STUDY MATERIAL ▸

◇ ◇ ◇ ◇

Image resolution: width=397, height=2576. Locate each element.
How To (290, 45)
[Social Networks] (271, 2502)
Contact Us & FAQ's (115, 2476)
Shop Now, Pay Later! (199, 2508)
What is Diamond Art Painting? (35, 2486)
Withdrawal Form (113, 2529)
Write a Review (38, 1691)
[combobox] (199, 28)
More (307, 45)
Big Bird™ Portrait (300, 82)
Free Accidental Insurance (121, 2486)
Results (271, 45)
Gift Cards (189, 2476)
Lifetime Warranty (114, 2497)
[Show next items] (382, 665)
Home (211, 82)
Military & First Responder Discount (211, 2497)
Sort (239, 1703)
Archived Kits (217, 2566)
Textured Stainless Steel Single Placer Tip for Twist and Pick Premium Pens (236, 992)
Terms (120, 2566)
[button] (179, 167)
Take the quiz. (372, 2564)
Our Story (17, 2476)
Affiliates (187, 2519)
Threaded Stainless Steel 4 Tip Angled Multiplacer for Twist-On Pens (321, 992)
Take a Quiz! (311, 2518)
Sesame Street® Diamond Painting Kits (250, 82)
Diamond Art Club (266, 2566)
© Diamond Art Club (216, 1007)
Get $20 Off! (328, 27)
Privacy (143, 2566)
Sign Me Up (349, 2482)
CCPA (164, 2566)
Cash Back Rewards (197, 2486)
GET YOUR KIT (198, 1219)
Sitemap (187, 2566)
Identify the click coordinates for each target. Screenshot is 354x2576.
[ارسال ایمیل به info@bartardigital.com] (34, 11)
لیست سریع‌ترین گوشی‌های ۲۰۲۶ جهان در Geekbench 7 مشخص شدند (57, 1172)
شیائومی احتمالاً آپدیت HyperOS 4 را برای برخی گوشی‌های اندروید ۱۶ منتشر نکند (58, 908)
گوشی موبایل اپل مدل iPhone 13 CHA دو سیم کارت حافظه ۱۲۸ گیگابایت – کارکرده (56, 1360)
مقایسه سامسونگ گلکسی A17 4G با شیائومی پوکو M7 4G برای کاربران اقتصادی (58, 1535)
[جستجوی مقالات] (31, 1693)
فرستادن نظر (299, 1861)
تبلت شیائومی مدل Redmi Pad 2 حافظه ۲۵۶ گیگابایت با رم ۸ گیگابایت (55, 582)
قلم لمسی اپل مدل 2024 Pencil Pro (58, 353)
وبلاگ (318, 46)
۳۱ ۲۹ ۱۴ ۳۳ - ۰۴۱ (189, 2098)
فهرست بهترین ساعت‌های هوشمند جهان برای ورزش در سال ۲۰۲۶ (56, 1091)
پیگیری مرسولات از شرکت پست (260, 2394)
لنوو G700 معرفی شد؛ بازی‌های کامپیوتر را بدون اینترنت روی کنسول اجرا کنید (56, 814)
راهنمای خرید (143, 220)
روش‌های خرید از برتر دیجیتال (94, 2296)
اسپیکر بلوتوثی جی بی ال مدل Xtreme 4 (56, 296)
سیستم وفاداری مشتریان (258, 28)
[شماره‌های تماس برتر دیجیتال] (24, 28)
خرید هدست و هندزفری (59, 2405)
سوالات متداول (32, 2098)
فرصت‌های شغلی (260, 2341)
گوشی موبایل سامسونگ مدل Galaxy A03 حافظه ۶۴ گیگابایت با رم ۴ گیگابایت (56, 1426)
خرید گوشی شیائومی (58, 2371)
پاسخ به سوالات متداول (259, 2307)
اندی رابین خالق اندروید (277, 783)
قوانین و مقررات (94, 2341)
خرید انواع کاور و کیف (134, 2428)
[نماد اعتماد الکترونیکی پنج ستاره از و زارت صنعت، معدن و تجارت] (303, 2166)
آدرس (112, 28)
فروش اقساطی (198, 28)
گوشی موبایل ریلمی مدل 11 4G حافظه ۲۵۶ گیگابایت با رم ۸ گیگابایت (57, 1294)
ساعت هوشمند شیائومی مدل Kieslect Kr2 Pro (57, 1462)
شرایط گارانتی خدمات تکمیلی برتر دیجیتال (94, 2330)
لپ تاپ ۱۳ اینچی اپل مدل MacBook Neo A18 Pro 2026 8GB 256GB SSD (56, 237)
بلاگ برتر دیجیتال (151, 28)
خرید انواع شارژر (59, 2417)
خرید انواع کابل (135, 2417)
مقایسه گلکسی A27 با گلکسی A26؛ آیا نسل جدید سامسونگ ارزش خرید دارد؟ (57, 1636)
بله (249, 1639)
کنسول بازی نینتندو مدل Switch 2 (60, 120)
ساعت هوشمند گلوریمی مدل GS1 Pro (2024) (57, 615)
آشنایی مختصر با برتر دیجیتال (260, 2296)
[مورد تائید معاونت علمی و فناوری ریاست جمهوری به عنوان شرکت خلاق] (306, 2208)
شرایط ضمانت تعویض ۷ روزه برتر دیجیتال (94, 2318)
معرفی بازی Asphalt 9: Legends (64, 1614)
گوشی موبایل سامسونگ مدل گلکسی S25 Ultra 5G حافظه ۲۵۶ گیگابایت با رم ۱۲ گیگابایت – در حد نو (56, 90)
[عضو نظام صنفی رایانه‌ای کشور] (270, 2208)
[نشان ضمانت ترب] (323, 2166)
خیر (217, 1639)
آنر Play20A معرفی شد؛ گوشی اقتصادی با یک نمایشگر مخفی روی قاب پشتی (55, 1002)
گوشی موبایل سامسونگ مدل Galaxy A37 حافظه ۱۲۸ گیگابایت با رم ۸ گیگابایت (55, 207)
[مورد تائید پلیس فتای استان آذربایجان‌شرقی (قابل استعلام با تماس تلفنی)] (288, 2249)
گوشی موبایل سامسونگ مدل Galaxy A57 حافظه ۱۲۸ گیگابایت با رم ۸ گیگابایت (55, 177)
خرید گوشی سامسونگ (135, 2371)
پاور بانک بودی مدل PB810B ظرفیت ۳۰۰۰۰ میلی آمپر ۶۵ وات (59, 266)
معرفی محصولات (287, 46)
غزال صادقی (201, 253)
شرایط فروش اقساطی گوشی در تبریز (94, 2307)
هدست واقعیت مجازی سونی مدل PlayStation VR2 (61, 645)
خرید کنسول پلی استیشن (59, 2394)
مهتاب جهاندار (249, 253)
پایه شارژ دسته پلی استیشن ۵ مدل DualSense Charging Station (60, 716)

◇ ◇ ◇ ◇

PROBLEM STATEMENT ▸ Write the listing out again so that nothing in it differs from the original.

YOUR SOLUTION ▸
Image resolution: width=397, height=2576. Locate each element.
How To (290, 45)
[Social Networks] (271, 2502)
Contact Us & FAQ's (115, 2476)
Shop Now, Pay Later! (199, 2508)
What is Diamond Art Painting? (35, 2486)
Withdrawal Form (113, 2529)
Write a Review (38, 1691)
[combobox] (199, 28)
More (307, 45)
Big Bird™ Portrait (300, 82)
Free Accidental Insurance (121, 2486)
Results (271, 45)
Gift Cards (189, 2476)
Lifetime Warranty (114, 2497)
[Show next items] (382, 665)
Home (211, 82)
Military & First Responder Discount (211, 2497)
Sort (239, 1703)
Archived Kits (217, 2566)
Textured Stainless Steel Single Placer Tip for Twist and Pick Premium Pens (236, 992)
Terms (120, 2566)
[button] (179, 167)
Take the quiz. (372, 2564)
Our Story (17, 2476)
Affiliates (187, 2519)
Threaded Stainless Steel 4 Tip Angled Multiplacer for Twist-On Pens (321, 992)
Take a Quiz! (311, 2518)
Sesame Street® Diamond Painting Kits (250, 82)
Diamond Art Club (266, 2566)
© Diamond Art Club (216, 1007)
Get $20 Off! (328, 27)
Privacy (143, 2566)
Sign Me Up (349, 2482)
CCPA (164, 2566)
Cash Back Rewards (197, 2486)
GET YOUR KIT (198, 1219)
Sitemap (187, 2566)
Identify the click coordinates for each target. Screenshot is 354x2576.
[ارسال ایمیل به info@bartardigital.com] (34, 11)
لیست سریع‌ترین گوشی‌های ۲۰۲۶ جهان در Geekbench 7 مشخص شدند (57, 1172)
شیائومی احتمالاً آپدیت HyperOS 4 را برای برخی گوشی‌های اندروید ۱۶ منتشر نکند (58, 908)
گوشی موبایل اپل مدل iPhone 13 CHA دو سیم کارت حافظه ۱۲۸ گیگابایت – کارکرده (56, 1360)
مقایسه سامسونگ گلکسی A17 4G با شیائومی پوکو M7 4G برای کاربران اقتصادی (58, 1535)
[جستجوی مقالات] (31, 1693)
فرستادن نظر (299, 1861)
تبلت شیائومی مدل Redmi Pad 2 حافظه ۲۵۶ گیگابایت با رم ۸ گیگابایت (55, 582)
قلم لمسی اپل مدل 2024 Pencil Pro (58, 353)
وبلاگ (318, 46)
۳۱ ۲۹ ۱۴ ۳۳ - ۰۴۱ (189, 2098)
فهرست بهترین ساعت‌های هوشمند جهان برای ورزش در سال ۲۰۲۶ (56, 1091)
پیگیری مرسولات از شرکت پست (260, 2394)
لنوو G700 معرفی شد؛ بازی‌های کامپیوتر را بدون اینترنت روی کنسول اجرا کنید (56, 814)
راهنمای خرید (143, 220)
روش‌های خرید از برتر دیجیتال (94, 2296)
اسپیکر بلوتوثی جی بی ال مدل Xtreme 4 (56, 296)
سیستم وفاداری مشتریان (258, 28)
[شماره‌های تماس برتر دیجیتال] (24, 28)
خرید هدست و هندزفری (59, 2405)
سوالات متداول (32, 2098)
فرصت‌های شغلی (260, 2341)
گوشی موبایل سامسونگ مدل Galaxy A03 حافظه ۶۴ گیگابایت با رم ۴ گیگابایت (56, 1426)
خرید گوشی شیائومی (58, 2371)
پاسخ به سوالات متداول (259, 2307)
اندی رابین خالق اندروید (277, 783)
قوانین و مقررات (94, 2341)
خرید انواع کاور و کیف (134, 2428)
[نماد اعتماد الکترونیکی پنج ستاره از و زارت صنعت، معدن و تجارت] (303, 2166)
آدرس (112, 28)
فروش اقساطی (198, 28)
گوشی موبایل ریلمی مدل 11 4G حافظه ۲۵۶ گیگابایت با رم ۸ گیگابایت (57, 1294)
ساعت هوشمند شیائومی مدل Kieslect Kr2 Pro (57, 1462)
شرایط گارانتی خدمات تکمیلی برتر دیجیتال (94, 2330)
لپ تاپ ۱۳ اینچی اپل مدل MacBook Neo A18 Pro 2026 8GB 256GB SSD (56, 237)
بلاگ برتر دیجیتال (151, 28)
خرید انواع شارژر (59, 2417)
خرید انواع کابل (135, 2417)
مقایسه گلکسی A27 با گلکسی A26؛ آیا نسل جدید سامسونگ ارزش خرید دارد؟ (57, 1636)
بله (249, 1639)
کنسول بازی نینتندو مدل Switch 2 (60, 120)
ساعت هوشمند گلوریمی مدل GS1 Pro (2024) (57, 615)
آشنایی مختصر با برتر دیجیتال (260, 2296)
[مورد تائید معاونت علمی و فناوری ریاست جمهوری به عنوان شرکت خلاق] (306, 2208)
شرایط ضمانت تعویض ۷ روزه برتر دیجیتال (94, 2318)
معرفی بازی Asphalt 9: Legends (64, 1614)
گوشی موبایل سامسونگ مدل گلکسی S25 Ultra 5G حافظه ۲۵۶ گیگابایت با رم ۱۲ گیگابایت – در حد نو (56, 90)
[عضو نظام صنفی رایانه‌ای کشور] (270, 2208)
[نشان ضمانت ترب] (323, 2166)
خیر (217, 1639)
آنر Play20A معرفی شد؛ گوشی اقتصادی با یک نمایشگر مخفی روی قاب پشتی (55, 1002)
گوشی موبایل سامسونگ مدل Galaxy A37 حافظه ۱۲۸ گیگابایت با رم ۸ گیگابایت (55, 207)
[مورد تائید پلیس فتای استان آذربایجان‌شرقی (قابل استعلام با تماس تلفنی)] (288, 2249)
گوشی موبایل سامسونگ مدل Galaxy A57 حافظه ۱۲۸ گیگابایت با رم ۸ گیگابایت (55, 177)
خرید گوشی سامسونگ (135, 2371)
پاور بانک بودی مدل PB810B ظرفیت ۳۰۰۰۰ میلی آمپر ۶۵ وات (59, 266)
معرفی محصولات (287, 46)
غزال صادقی (201, 253)
شرایط فروش اقساطی گوشی در تبریز (94, 2307)
هدست واقعیت مجازی سونی مدل PlayStation VR2 (61, 645)
خرید کنسول پلی استیشن (59, 2394)
مهتاب جهاندار (249, 253)
پایه شارژ دسته پلی استیشن ۵ مدل DualSense Charging Station (60, 716)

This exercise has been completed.